There are many different types of vintage homes and each one has its own style and elements. Being able to recognize which type of vintage house you are looking at is a skill that will take some time to develop. If you are just interested in old houses, knowing what you are looking at is always a good idea. Below is a quick rundown of the elements of a variety of vintage house styles:
Queen Anne Style – The Queen Anne was one of the most important house styles in the 19th and early 20th century. These houses were popular in England from about 1860 to 1890 and a bit later in the United States. These houses made use of turrets, oriel windows and many other medieval influences. They were popular with lumber and railroad barons. Queen Anne’s were often quite large and impressive. Common elements included steep roof pitch, towers and turrets, long and narrow windows as well as covered porches that wrap from the front around the side of the house.
The Cape Cod – These simple and charming cottages were very popular during the early part of the 20th century. These cozy looking homes feature a rectangular footprint but incorporate a steep gabled roof. Cape Cods were often quite plain and were popular with young couples. The Cape Cod style was often commonly used for vacation homes as well. These houses were very affordable and were built in great numbers during the depression. A few common elements of a Cape Cod are: a single bedroom on the first floor with additional ones on the second, a small roof overhang and gabled dormers.
Tudor and English Cottage – These styles were quite popular from 1915 to the early 1940’s. The Cottage is still a popular style today. These houses have a cross-gabled roof that incorporates a very steep pitch. They often have decorative half timbering with tall slender windows. The Tudor and Cottage both have a very big chimney that is often decorated. They can be sided with stucco, stones or even clapboard. The siding will often depend on the area of the country the house is located in. These are very distinctive houses and this style has enjoyed many years of popularity. A few common elements would be: Many of them are one and half stories high and feature cozy irregular shaped rooms.

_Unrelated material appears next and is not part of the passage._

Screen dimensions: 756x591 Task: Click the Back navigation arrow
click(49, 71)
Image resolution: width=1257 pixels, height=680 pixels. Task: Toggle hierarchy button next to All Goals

Split Level – These houses are sometimes called raised ranches and were quite popular in the 1960s and 70’s. It made excellent use of interior space and was a considered a very efficient design. A half staircase would lead to the upstairs bedrooms while another half staircase lead to the lower level, which housed the family room and laundry area. There were many variations but these elements were quite common: Low pitched roofs and deep set eaves along with a asymmetrical façade were common outside elements while an open floor plan was common on the interior.